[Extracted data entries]
----------
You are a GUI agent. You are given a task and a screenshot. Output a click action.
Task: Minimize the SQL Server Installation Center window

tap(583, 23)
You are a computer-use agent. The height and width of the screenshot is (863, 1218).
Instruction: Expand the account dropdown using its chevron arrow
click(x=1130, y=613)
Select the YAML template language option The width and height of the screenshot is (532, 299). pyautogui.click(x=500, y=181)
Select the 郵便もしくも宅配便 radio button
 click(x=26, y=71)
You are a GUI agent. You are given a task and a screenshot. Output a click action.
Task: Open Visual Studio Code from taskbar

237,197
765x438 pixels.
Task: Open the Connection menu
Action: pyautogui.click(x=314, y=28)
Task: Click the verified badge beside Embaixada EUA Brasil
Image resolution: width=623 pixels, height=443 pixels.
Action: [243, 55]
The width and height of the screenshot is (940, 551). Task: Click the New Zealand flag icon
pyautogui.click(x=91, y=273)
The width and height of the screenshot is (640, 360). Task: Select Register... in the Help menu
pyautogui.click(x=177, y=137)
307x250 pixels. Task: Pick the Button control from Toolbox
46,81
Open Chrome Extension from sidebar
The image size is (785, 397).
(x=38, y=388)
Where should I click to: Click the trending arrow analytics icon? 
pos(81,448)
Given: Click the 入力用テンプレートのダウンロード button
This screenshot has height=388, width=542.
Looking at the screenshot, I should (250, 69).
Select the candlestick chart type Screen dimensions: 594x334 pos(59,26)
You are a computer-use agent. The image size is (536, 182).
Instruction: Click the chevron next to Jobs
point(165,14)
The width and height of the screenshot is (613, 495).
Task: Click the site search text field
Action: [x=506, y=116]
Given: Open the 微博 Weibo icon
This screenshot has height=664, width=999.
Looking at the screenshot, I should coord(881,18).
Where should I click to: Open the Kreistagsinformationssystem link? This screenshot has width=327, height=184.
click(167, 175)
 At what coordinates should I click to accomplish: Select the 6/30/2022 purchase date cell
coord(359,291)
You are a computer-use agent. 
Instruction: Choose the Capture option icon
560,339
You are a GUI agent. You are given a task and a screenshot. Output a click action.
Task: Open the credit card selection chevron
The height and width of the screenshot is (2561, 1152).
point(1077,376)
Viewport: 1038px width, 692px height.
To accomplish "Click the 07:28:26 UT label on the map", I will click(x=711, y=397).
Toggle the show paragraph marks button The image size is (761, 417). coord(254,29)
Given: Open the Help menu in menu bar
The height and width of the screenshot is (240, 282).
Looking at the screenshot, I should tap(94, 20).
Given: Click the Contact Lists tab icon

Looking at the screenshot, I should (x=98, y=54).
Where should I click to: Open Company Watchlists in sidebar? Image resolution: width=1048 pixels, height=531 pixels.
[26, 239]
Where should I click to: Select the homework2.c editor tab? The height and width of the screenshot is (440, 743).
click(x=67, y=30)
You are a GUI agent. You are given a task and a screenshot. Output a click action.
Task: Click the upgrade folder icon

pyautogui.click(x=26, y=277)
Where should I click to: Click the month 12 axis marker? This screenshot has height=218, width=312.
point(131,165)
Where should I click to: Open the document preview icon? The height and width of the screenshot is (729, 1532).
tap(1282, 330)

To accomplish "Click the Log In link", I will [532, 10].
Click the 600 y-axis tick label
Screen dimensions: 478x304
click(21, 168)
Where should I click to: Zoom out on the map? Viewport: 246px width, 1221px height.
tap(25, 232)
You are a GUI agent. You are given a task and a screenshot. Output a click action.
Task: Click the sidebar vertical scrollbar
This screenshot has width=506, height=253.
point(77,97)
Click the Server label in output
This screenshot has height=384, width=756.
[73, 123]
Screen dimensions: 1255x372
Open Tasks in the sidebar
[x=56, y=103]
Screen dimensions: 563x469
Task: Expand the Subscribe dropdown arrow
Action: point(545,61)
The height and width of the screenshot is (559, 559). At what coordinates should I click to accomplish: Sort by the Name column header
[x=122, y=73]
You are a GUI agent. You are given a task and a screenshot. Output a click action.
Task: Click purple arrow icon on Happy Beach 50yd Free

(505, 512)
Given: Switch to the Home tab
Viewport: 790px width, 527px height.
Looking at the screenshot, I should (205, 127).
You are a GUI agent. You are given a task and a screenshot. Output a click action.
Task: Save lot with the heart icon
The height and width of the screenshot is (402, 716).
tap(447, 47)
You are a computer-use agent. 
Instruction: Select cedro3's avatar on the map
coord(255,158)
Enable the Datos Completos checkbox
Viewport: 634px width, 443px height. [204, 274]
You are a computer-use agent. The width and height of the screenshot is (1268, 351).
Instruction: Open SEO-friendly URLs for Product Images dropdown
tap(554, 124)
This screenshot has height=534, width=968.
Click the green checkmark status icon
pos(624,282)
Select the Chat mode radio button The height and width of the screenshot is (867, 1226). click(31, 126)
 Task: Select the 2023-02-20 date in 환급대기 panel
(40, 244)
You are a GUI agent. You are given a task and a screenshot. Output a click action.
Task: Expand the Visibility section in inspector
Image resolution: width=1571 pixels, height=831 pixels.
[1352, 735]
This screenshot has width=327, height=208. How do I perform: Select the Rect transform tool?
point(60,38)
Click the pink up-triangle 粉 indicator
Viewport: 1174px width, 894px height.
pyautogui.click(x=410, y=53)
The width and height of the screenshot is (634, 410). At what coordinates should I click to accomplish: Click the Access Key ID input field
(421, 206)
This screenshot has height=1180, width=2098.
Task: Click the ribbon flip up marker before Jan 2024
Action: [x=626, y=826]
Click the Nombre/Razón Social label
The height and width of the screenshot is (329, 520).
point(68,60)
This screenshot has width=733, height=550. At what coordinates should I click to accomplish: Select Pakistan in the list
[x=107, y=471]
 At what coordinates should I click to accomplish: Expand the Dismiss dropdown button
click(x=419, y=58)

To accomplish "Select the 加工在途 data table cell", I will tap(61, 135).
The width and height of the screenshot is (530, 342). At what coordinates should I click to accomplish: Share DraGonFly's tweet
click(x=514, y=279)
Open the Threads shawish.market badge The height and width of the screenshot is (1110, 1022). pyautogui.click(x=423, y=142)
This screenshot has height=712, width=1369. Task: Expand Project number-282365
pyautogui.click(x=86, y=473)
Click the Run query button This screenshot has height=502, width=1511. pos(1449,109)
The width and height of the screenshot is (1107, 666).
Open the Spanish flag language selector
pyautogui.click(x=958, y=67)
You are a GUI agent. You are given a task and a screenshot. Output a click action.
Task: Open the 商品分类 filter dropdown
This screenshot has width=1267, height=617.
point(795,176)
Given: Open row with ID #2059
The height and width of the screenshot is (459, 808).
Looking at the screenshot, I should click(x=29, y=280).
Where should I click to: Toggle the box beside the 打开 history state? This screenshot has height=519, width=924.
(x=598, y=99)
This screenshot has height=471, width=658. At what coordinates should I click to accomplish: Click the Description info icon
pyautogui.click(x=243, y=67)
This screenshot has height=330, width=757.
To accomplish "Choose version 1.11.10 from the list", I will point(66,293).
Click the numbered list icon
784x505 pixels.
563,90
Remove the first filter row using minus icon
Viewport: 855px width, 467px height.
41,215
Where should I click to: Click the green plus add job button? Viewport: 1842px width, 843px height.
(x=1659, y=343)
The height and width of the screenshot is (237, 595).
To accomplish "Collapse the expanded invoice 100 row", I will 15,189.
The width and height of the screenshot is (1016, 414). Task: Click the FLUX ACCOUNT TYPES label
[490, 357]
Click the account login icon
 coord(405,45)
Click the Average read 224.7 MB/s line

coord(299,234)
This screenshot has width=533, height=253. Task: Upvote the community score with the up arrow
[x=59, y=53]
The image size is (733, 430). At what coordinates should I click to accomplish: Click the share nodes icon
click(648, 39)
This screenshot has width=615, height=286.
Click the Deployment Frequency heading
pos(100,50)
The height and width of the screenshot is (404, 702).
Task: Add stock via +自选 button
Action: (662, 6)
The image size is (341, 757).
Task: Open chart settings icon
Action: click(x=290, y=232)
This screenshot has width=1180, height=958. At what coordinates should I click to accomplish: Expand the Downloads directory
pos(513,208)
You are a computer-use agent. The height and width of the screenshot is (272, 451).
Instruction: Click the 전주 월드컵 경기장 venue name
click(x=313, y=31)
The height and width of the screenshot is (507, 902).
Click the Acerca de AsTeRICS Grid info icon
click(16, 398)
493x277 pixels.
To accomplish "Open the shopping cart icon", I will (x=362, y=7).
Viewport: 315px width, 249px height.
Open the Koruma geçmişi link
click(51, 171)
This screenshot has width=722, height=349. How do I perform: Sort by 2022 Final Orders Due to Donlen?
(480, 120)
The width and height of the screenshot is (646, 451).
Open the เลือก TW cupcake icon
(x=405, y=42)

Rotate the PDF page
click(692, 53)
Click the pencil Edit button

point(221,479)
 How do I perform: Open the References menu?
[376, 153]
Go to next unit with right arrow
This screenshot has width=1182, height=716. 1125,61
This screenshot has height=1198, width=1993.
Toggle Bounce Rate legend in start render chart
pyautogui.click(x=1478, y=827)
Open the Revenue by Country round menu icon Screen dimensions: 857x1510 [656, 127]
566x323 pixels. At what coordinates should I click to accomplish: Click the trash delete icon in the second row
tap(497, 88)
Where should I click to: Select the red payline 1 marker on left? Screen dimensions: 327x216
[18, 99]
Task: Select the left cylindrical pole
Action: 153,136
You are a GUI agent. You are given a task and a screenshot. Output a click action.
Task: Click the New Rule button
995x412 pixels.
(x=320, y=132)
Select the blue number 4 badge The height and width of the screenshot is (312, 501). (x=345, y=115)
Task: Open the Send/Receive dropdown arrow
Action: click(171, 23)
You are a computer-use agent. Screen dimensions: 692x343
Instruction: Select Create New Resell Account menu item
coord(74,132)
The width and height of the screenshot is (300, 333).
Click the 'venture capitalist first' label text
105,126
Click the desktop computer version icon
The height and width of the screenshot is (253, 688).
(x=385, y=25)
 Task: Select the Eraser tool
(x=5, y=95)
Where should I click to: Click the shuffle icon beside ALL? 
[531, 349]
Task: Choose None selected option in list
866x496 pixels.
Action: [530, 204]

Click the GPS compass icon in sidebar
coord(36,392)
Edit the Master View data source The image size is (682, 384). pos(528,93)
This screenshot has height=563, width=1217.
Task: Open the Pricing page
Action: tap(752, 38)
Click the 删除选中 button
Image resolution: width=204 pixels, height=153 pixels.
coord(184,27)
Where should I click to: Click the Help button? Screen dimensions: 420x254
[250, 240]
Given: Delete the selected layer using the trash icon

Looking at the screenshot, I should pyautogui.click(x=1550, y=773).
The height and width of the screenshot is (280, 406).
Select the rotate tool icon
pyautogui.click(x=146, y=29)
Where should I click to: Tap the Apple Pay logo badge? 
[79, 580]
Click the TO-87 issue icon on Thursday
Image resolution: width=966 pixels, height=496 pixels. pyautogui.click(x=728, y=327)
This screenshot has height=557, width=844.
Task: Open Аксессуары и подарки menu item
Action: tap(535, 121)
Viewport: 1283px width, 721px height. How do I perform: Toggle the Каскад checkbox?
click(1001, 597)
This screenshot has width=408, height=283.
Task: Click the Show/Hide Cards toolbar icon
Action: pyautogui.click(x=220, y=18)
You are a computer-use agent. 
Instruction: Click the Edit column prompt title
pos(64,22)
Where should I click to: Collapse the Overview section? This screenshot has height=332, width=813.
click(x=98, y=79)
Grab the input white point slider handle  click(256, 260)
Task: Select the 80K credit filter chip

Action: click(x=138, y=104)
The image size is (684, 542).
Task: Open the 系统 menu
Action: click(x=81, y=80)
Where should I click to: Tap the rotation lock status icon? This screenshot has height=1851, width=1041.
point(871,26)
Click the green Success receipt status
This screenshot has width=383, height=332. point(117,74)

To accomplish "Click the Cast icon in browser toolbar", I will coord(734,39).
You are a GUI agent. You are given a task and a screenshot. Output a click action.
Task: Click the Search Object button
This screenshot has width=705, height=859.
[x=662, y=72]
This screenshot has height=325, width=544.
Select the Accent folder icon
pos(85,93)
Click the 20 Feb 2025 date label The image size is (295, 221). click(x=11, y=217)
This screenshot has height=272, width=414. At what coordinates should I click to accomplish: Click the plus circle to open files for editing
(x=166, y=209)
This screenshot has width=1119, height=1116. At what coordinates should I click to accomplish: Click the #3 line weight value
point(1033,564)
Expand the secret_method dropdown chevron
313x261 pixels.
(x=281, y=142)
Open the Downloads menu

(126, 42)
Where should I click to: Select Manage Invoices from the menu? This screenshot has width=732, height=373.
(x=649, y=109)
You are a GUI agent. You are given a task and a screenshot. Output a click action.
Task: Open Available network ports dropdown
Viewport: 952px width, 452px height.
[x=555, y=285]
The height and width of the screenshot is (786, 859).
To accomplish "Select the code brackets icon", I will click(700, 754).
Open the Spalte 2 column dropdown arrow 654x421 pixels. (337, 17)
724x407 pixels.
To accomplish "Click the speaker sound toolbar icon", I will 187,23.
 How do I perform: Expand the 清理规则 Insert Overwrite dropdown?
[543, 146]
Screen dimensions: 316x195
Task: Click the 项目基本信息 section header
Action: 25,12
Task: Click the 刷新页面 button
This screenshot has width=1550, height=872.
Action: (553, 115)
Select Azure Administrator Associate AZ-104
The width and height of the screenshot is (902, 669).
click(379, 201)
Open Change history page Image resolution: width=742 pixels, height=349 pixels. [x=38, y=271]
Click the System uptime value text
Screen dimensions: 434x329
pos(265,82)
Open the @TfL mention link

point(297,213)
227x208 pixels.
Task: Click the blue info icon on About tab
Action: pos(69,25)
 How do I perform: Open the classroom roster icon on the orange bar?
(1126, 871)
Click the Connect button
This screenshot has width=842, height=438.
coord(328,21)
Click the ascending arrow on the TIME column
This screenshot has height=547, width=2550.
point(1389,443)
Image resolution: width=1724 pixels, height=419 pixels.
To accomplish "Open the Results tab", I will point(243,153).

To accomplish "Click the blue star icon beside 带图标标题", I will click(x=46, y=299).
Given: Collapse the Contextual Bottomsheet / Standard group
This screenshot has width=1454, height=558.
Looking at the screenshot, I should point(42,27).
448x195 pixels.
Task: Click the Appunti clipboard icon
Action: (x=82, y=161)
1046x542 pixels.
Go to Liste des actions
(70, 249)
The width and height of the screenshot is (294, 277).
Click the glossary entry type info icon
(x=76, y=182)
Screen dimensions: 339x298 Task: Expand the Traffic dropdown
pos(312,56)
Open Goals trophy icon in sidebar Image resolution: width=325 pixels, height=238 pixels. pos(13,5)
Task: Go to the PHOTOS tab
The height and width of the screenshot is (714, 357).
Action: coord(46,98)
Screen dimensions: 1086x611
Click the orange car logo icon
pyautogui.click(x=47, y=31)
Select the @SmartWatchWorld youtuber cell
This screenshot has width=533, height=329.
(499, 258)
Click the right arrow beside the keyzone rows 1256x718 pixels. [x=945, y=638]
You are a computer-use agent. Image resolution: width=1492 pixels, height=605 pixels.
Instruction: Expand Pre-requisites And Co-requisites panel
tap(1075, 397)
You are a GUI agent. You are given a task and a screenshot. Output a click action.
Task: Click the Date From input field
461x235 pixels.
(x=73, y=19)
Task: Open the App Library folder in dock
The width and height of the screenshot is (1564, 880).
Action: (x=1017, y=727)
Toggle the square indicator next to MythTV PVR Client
----------
#### WORK TO DO:
Quote the rows above verbatim, from the line with "493x277 pixels." up to and including the line with "Action: 153,136".

#### EXERCISE OUTPUT:
493x277 pixels.
To accomplish "Open the shopping cart icon", I will (x=362, y=7).
Viewport: 315px width, 249px height.
Open the Koruma geçmişi link
click(51, 171)
This screenshot has width=722, height=349. How do I perform: Sort by 2022 Final Orders Due to Donlen?
(480, 120)
The width and height of the screenshot is (646, 451).
Open the เลือก TW cupcake icon
(x=405, y=42)

Rotate the PDF page
click(692, 53)
Click the pencil Edit button

point(221,479)
 How do I perform: Open the References menu?
[376, 153]
Go to next unit with right arrow
This screenshot has width=1182, height=716. 1125,61
This screenshot has height=1198, width=1993.
Toggle Bounce Rate legend in start render chart
pyautogui.click(x=1478, y=827)
Open the Revenue by Country round menu icon Screen dimensions: 857x1510 [656, 127]
566x323 pixels. At what coordinates should I click to accomplish: Click the trash delete icon in the second row
tap(497, 88)
Where should I click to: Select the red payline 1 marker on left? Screen dimensions: 327x216
[18, 99]
Task: Select the left cylindrical pole
Action: 153,136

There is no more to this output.